The differences between glycemic index and glycemic load can be difficult to understand. But both are important to measure how your body processes sugar, which is important to your overall health.
Both the glycemic index and the glycemic load can be hard to understand, and the scientific terminology needed to explain them is a little overwhelming. So, before you tackle our explanation, we suggest watching this quick video:
The glycemic index is a way to measure how 50 grams of carbohydrate of a certain food will cause your blood sugar levels to rise. The higher the number on the glycemic index (1-100), the more rapidly the carbohydrate is converted into sugar. Rapid glucose conversion is something you want to avoid, as your body performs best when sugar levels stay consistent. Although your brain and your body need glucose to function, too much too fast is not healthy.
As your body processes glucose, your insulin levels rise in order to allow glucose to be delivered to your body’s cells which causes your blood sugar to return to a more normal level. When your body detects excess glucose, your pancreas secretes more insulin and the excess sugar is subsequently converted and stored as fat.
To avoid a blood sugar spike, you should eat a diet heavier in low GI foods—foods that are between 0 and 55 on the GI scale—such as nuts, most vegetables, whole oats, and certain fruits. You can also incorporate medium GI foods—foods that are between 56 and 70 on the GI scale—such as, rice, whole wheat bread, and most fruits. Foods on the high end of the GI scale— over 71+, are typically heavy in starch and should be consumed minimally—such as white bread and potatoes.

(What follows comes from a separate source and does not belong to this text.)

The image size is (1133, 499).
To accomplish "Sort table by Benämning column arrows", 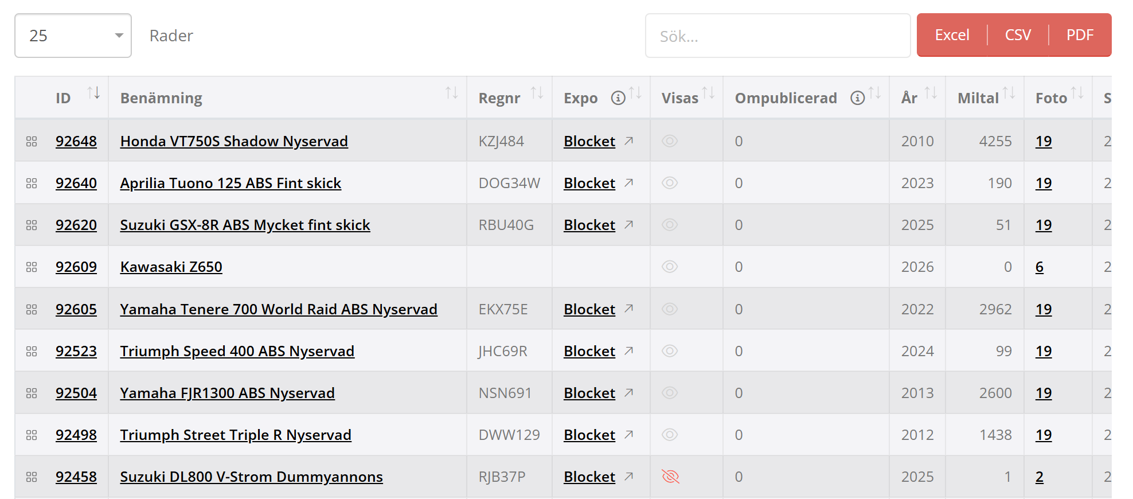I will [x=452, y=93].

Frequently eating foods that cause your blood sugar levels to rise quickly will cause your body to store more fat. The glycemic index aims to help you avoid these foods.
We cannot consider a food’s glycemic index without taking the glycemic load into account. The glycemic load takes the glycemic index one step further and measures the rise in blood sugar based on the number of carbohydrates the food contains in an average serving. The glycemic load is calculated by taking a foods glycemic index, multiplying it by the carbohydrate content (measured in grams) and divided by 100. The glycemic load is actually more reliable than the glycemic index. As the video above explains, watermelon is a great example of this. The glycemic index of watermelon is 72, which is very high—meaning that is causing your body’s blood sugar levels to rise rapidly. However, watermelon is just that, mostly water. The glycemic load in a serving of watermelon is only 4, which is extremely low, as the carbohydrate content of watermelon is very small. So, while your blood sugar levels may rise quickly, they will not remain elevated for very long, as there is very little carbohydrate in watermelon.

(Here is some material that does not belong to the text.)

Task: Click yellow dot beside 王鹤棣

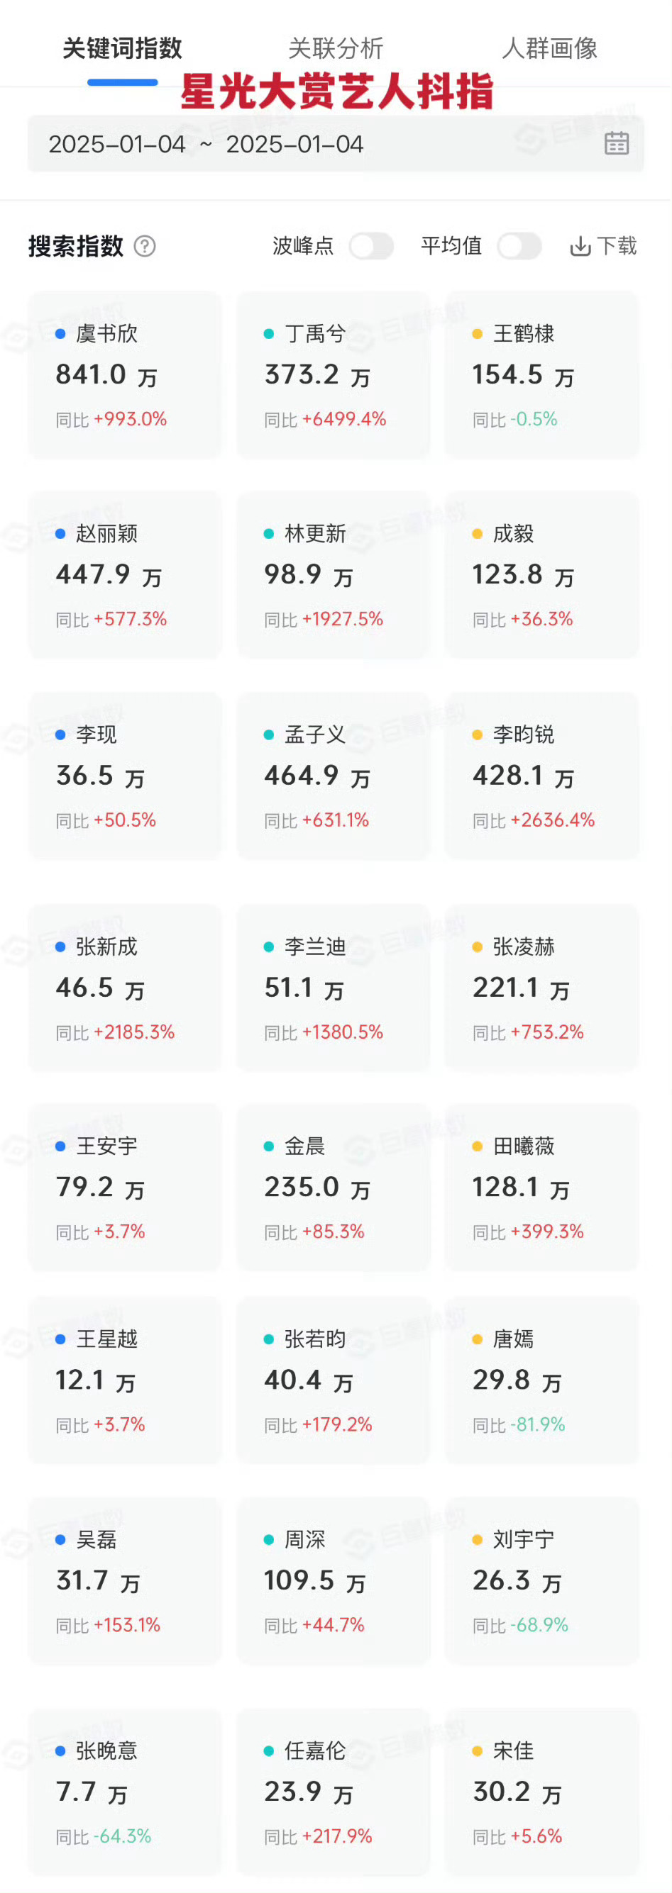Action: [x=476, y=334]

Remember the glycemic index looks at a 50 gram serving of carbohydrates for a specific food. The likelihood that you will consume 50 grams of watermelon is pretty unrealistic. The glycemic load, on the other hand, factors in how much of a specific food you would need to eat to obtain 50 grams of carbohydrate. One cup of watermelon, or 154 grams, has roughly 11.6 grams of carbohydrates, so you would need over 4x a single serving to reach the carbohydrate level that is measured in the glycemic index.
When using the glycemic load as a reference for your food, keep in mind that foods between 10 and 20 on the glycemic load are considered moderate and will not keep your blood glucose levels elevated for long periods of time. Foods with a glycemic load higher than 20, however, should be eaten sporadically, as they will spike blood sugar levels and keep them elevated for longer. Having rapid spikes and consequential decreases will then will cause you to feel unsatiated and fatigued.
The glycemic load more accurately measures how certain foods will impact your blood glucose levels by taking the number of carbohydrates in an average serving into account.
If you’re wondering how fructose fits into this index, we hear you! It can be hard to talk about glucose without mentioning fructose—take a look at our sugar article! In this case, the fructose content in specific foods is not measured independently by the glycemic index or the glycemic load. Fructose is considered to be a low GI food, with a value of 19, meaning it causes less insulin secretion than glucose. Naturally occurring fructose is actually ranked lowest on the GI scale of all natural sugars. This is because fructose does not raise blood glucose levels, but rather blood fructose levels. Your body needs glucose for energy. High levels of fructose in your body, however, can cause cell damage— in fact, excess fructose in your body causes 7x more cell damage than excess glucose. This is another reason why you have to be careful when judging foods solely by their glycemic index value. Excess fructose consumption isn’t good for you, but its glycemic value is only 19.
For a comprehensive list of foods glycemic index versus their glycemic load, we recommend you refer to the Harvard Medical School Index.
The Bottom Line:
The glycemic index ranks food from 1-100 based on how quickly they are digested and get into your bloodstream. The higher the food is ranked, the quicker it raises your blood glucose levels. The glycemic load, on the other hand, takes the amount of carbohydrates (in grams) in a single serving into account. By including the amount of carbs you are given a better sense of how your body is processing the serving. Glycemic load is more accurate than the glycemic index in predicting how your body will process sugar.